- [Short problem]: Revise the items starting at the line that contains "Task: Open the Quellcode tab" and ending at the line that contains "pyautogui.click(x=699, y=449)": replace "Instruction" with "Directive" and leave everything else unchanged.

- [Records provided]:

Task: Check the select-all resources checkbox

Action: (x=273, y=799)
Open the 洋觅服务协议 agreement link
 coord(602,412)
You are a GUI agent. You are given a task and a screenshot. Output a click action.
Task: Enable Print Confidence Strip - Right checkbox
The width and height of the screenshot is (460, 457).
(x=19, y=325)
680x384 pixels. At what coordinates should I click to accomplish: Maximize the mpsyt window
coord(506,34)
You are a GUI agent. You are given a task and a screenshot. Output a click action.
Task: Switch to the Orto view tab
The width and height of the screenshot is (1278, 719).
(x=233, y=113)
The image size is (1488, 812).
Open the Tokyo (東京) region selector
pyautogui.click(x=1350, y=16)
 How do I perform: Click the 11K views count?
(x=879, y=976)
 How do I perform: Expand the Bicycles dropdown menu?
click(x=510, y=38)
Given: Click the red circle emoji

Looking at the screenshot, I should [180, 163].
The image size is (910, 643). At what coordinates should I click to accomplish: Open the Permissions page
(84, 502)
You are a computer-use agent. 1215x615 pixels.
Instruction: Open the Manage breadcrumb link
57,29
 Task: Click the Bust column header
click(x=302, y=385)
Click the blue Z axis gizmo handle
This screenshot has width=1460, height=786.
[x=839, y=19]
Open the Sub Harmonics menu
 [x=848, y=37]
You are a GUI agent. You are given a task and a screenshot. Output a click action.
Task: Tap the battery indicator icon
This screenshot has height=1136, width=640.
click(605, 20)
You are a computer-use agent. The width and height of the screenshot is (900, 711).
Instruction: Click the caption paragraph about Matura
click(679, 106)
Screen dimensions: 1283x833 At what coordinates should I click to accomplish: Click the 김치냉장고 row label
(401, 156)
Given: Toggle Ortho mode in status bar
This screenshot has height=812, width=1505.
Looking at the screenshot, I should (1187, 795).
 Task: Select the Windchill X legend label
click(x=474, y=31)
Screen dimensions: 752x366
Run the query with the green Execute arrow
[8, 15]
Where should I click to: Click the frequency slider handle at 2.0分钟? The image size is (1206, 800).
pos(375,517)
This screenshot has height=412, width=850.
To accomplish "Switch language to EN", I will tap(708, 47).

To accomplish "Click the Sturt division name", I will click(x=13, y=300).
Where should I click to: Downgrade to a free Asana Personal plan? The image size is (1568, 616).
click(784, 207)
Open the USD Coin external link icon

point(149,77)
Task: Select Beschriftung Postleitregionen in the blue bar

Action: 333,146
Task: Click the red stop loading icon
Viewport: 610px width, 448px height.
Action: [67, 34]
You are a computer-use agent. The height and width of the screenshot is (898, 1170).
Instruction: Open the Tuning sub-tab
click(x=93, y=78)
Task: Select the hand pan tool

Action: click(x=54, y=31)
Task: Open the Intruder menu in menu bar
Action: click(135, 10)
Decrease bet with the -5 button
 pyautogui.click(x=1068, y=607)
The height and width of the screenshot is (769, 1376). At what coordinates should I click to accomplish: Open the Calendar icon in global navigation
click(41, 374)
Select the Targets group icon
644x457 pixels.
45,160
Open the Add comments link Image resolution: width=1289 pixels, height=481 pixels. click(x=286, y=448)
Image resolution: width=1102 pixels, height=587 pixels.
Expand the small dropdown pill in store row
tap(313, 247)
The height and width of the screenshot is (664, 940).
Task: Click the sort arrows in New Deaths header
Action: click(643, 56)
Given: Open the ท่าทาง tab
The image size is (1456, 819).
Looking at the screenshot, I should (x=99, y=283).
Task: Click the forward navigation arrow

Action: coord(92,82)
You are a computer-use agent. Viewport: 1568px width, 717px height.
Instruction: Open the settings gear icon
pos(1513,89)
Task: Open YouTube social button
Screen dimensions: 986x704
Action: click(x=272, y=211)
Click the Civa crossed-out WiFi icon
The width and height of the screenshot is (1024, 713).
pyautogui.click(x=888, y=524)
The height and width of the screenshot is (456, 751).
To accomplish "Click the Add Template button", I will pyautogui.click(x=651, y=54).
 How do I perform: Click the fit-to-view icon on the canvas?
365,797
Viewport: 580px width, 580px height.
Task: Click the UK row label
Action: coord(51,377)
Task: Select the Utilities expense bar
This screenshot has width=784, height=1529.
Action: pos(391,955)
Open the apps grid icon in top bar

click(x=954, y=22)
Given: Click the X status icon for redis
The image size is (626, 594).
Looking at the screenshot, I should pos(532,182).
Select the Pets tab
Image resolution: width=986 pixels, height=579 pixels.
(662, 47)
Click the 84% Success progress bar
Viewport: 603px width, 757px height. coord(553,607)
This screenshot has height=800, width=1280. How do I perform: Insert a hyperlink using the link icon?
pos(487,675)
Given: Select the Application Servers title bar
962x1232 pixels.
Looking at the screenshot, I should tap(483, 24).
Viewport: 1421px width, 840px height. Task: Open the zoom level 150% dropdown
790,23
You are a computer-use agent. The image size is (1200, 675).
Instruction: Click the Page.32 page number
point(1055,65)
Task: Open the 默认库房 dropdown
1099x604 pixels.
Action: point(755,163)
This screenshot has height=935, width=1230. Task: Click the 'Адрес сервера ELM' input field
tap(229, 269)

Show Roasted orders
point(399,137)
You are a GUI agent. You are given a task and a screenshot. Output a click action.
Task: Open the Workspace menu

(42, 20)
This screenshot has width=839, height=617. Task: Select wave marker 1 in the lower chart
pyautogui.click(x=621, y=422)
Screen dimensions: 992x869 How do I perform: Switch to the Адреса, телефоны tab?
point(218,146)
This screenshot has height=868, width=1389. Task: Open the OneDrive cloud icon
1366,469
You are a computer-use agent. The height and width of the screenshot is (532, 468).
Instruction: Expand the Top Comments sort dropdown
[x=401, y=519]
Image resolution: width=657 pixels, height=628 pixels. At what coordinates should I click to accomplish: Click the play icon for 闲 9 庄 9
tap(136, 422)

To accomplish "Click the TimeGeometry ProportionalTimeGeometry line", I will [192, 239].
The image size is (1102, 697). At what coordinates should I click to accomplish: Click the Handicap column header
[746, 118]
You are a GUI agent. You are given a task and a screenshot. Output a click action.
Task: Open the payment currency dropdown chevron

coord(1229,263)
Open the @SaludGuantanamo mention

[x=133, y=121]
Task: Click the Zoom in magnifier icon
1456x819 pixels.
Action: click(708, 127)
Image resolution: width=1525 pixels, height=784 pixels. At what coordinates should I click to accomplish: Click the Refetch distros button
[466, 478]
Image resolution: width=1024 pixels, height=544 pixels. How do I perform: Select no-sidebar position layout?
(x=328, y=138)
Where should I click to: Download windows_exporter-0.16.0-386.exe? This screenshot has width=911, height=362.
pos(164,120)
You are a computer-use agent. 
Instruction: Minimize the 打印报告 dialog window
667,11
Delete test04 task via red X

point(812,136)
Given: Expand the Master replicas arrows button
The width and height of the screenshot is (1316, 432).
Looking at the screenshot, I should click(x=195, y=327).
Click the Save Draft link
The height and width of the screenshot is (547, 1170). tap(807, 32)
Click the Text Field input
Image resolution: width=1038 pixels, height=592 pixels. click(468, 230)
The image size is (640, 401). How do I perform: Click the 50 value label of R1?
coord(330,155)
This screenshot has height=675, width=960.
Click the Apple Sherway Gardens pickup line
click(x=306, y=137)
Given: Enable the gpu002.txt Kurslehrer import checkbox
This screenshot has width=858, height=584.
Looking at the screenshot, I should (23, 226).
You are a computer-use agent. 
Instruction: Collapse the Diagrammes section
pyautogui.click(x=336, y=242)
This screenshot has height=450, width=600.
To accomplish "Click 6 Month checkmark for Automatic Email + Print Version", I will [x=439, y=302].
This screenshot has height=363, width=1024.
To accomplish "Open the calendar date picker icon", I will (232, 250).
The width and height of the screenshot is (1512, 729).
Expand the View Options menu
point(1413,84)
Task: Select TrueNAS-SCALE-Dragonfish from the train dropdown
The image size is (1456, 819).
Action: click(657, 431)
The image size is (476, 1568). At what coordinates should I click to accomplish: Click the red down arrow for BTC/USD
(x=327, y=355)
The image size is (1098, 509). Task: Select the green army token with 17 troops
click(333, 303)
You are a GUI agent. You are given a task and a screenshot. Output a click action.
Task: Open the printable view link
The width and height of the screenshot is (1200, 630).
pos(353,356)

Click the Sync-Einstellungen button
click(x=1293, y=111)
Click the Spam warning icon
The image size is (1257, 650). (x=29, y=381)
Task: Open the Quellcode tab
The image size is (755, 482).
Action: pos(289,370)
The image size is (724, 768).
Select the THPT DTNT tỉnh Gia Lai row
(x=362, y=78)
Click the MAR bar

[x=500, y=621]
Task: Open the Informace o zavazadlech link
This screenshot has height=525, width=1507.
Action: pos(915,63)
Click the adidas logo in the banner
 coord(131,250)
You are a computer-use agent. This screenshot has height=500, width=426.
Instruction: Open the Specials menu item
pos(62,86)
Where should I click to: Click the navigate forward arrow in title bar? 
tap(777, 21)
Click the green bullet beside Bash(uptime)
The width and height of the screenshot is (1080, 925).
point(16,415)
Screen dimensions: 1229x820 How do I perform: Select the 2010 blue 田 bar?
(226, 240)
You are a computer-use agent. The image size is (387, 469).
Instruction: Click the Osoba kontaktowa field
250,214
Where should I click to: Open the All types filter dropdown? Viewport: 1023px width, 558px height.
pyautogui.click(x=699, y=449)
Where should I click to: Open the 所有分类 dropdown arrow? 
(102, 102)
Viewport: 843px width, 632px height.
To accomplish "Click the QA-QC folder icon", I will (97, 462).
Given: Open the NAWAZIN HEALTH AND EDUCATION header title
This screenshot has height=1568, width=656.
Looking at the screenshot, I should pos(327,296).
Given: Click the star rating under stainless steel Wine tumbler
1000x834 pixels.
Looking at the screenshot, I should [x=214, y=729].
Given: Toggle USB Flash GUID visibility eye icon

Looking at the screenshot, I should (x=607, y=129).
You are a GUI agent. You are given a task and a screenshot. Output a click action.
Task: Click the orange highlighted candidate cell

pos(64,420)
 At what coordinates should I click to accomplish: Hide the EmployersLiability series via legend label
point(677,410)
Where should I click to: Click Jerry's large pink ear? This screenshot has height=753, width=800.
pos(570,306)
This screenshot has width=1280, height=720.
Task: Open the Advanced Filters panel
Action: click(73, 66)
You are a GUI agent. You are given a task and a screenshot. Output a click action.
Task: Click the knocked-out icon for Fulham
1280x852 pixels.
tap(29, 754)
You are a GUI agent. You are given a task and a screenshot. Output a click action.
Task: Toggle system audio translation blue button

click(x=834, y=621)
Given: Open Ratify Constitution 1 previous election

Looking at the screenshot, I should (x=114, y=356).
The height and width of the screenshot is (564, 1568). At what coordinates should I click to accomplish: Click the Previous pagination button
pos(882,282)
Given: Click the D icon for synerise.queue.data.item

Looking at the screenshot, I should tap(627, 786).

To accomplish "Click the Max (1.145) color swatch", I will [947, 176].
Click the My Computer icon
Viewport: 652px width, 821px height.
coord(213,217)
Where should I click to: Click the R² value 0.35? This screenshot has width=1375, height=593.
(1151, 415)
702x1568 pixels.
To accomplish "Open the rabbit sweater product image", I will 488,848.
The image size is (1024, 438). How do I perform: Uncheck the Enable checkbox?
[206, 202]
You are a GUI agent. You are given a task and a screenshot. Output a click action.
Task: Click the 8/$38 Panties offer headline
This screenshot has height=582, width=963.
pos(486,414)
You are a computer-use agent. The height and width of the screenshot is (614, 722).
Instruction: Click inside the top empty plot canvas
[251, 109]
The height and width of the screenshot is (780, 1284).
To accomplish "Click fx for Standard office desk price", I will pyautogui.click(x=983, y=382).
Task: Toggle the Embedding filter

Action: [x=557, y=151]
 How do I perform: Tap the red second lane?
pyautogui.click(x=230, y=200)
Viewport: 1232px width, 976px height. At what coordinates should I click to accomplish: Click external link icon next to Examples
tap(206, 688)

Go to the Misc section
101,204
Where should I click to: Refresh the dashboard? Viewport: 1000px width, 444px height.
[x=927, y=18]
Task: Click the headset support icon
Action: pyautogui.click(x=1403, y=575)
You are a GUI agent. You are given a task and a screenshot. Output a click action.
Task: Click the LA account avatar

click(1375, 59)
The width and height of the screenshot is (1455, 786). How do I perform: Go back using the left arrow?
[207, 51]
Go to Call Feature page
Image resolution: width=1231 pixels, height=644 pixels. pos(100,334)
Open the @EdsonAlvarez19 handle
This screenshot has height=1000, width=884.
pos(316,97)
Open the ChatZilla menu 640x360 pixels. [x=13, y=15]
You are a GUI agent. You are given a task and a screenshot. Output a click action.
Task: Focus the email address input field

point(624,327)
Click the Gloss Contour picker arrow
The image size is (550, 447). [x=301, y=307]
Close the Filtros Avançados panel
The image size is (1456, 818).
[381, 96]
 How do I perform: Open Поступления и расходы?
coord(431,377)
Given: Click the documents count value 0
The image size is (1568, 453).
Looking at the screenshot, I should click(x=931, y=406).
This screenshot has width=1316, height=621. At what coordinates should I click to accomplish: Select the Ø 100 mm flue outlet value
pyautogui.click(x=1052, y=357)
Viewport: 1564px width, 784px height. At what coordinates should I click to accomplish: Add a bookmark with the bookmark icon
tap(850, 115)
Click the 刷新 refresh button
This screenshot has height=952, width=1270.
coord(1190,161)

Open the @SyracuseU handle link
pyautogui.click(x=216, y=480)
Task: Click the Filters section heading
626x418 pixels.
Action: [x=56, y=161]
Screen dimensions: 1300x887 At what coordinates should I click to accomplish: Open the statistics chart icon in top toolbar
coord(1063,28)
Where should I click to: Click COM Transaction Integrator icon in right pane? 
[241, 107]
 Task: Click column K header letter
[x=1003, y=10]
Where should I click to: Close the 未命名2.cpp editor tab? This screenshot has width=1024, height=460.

- [Exercise response]:
Task: Open the Quellcode tab
The image size is (755, 482).
Action: pos(289,370)
The image size is (724, 768).
Select the THPT DTNT tỉnh Gia Lai row
(x=362, y=78)
Click the MAR bar

[x=500, y=621]
Task: Open the Informace o zavazadlech link
This screenshot has height=525, width=1507.
Action: pos(915,63)
Click the adidas logo in the banner
 coord(131,250)
You are a computer-use agent. This screenshot has height=500, width=426.
Directive: Open the Specials menu item
pos(62,86)
Where should I click to: Click the navigate forward arrow in title bar? 
tap(777, 21)
Click the green bullet beside Bash(uptime)
The width and height of the screenshot is (1080, 925).
point(16,415)
Screen dimensions: 1229x820 How do I perform: Select the 2010 blue 田 bar?
(226, 240)
You are a computer-use agent. The image size is (387, 469).
Directive: Click the Osoba kontaktowa field
250,214
Where should I click to: Open the All types filter dropdown? Viewport: 1023px width, 558px height.
pyautogui.click(x=699, y=449)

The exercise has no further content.